Por mi parte, yo había estudiado en uno de los mejores colegios públicos a nivel nacional, donde pude adquirir los conocimientos necesarios para acceder a la beca. Y había tenido, adicionalmente, una familia que me apoyaba para culminar mis estudios (a pesar de no tener los recursos económicos para matricularme en una escuela privada).
En Colombia, la mayoría de los colegios públicos no ofrecen una formación que permita alcanzar los estándares académicos exigidos para acceder a la educación superior. Pero existen excepciones como el colegio Santo Ángel.
Todos los años veíamos cómo, de un salón de 45 chicos, al menos 12 – “los más aplicados” – salían con becas. Muchachos de escasos recursos pudiendo acceder gratis a una educación universitaria de calidad. Era un sueño para todos, algo a lo cual yo también aspiraba.

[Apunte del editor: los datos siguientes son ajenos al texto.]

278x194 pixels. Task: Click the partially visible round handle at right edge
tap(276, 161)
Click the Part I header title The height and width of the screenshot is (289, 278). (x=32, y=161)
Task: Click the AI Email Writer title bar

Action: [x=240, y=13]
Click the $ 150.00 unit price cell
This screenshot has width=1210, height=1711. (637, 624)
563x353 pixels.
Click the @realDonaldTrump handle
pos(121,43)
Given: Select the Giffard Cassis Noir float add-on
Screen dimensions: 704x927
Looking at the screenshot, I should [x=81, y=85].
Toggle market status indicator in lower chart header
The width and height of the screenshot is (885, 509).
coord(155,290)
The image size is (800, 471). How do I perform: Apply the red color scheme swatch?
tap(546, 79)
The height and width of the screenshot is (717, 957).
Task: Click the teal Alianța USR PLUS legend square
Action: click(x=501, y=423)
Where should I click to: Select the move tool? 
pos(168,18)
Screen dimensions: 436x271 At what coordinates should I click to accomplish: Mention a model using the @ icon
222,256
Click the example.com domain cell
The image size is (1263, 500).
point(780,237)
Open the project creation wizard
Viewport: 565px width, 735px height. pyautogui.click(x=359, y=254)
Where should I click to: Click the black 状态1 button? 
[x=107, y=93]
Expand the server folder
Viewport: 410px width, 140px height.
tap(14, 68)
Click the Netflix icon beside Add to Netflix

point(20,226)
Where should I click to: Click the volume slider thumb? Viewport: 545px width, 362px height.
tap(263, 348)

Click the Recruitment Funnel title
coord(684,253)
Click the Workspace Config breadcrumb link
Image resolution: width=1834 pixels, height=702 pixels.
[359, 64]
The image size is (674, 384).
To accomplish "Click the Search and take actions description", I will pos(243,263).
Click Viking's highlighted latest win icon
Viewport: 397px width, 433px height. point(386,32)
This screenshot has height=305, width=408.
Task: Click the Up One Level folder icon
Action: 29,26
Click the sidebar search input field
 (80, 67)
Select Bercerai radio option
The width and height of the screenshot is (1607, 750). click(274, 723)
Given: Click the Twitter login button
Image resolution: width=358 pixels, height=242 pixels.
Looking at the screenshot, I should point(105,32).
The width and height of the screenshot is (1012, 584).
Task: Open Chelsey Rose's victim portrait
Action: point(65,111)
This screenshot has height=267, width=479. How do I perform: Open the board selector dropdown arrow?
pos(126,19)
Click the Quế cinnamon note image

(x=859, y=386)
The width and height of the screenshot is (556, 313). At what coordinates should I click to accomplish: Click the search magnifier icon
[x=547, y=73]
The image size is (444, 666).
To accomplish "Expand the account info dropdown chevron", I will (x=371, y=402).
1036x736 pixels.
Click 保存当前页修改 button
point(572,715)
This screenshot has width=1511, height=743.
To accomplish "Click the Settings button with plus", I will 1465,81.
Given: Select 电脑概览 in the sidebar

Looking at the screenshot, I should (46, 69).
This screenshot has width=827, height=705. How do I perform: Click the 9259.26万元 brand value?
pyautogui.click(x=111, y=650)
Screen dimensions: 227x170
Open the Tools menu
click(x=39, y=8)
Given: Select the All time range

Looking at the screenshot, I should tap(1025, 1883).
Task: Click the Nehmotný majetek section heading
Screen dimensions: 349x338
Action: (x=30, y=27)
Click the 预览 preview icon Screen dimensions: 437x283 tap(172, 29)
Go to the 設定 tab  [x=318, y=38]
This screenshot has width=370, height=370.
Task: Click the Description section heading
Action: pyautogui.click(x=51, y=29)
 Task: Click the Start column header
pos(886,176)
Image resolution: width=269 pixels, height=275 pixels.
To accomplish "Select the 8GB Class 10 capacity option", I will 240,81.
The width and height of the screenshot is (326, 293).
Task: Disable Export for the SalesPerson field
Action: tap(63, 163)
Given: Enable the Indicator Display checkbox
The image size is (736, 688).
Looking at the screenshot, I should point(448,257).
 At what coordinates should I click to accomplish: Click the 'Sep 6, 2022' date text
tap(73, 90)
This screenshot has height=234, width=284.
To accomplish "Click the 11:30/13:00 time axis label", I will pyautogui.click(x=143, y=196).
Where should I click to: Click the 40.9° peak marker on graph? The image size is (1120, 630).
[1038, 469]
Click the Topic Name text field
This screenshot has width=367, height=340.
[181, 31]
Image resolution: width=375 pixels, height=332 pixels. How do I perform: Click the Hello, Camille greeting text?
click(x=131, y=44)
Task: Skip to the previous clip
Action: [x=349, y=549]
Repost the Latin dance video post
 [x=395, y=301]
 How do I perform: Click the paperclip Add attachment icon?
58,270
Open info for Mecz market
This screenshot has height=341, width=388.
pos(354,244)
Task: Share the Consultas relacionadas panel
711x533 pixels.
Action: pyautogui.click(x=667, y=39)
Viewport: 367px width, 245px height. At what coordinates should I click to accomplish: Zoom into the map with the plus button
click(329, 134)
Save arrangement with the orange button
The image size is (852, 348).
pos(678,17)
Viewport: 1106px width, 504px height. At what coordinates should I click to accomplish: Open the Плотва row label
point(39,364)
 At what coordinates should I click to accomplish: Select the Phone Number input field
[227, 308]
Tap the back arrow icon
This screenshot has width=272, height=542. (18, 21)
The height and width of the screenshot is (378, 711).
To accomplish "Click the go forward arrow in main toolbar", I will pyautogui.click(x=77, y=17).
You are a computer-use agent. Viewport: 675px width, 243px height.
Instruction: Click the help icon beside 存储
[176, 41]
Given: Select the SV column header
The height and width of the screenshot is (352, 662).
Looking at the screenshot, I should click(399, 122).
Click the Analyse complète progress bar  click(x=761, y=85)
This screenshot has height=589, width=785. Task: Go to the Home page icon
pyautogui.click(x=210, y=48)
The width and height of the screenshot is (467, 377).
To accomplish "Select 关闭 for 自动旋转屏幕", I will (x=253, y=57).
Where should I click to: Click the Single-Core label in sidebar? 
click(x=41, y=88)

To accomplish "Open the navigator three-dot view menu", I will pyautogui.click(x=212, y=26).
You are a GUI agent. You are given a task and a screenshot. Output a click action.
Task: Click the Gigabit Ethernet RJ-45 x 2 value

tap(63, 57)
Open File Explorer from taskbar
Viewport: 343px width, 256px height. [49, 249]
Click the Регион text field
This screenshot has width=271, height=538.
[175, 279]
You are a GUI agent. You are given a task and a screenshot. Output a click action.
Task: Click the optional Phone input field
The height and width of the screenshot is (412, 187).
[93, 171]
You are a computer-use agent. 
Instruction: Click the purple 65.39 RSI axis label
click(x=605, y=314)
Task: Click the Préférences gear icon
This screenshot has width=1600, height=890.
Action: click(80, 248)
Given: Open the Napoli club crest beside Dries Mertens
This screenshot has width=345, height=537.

Por su parte, Néstor decidió alejarse muy temprano del mundo escolar. A pesar de tener muy buenas calificaciones y buenas relaciones con alumnos y maestros, empezó a faltar a clases. Se negaba a alistarse para ir, a pesar de la insistencia de sus familiares. Pasaron días que se convirtieron en semanas y semanas que se convirtieron en meses. Su mamá ya resignada decidió retirarlo.
Primero, Néstor se dedicó a los videojuegos, pero luego descubrió su pasión por la literatura, el cine y la filosofía. Gastaba días enteros leyendo e informándose sobre lo que le gustaba. De este modo, él logró adquirir importantes conocimientos respecto a sus pasiones, pero, muchas veces, estos conocimientos no eran los requeridos para las pruebas: no sabía nada de matemáticas y estadística, por ejemplo. De este modo, Nestor no pudo sacar un buen puntaje en las pruebas Icfes para poder estudiar cinematografía o para pasar la prueba de la Universidad Nacional.
Esta situación es una realidad para muchos jóvenes colombianos. Casos como los de Néstor hay por montones: muchachos sumamente talentosos y apasionados, estancados en una realidad que no quieren vivir.
Si pudiera repartir mi oportunidad en pedacitos y compartirla con ellos, lo haría sin dudarlo. Me duele que, por razones arbitrarias, yo tenga algo que ellos no. No me parece justo. No me siento cómoda en mi posición, a pesar de que me haya traído gran cantidad de experiencias bonitas; a pesar de que sea aquello que siempre había deseado.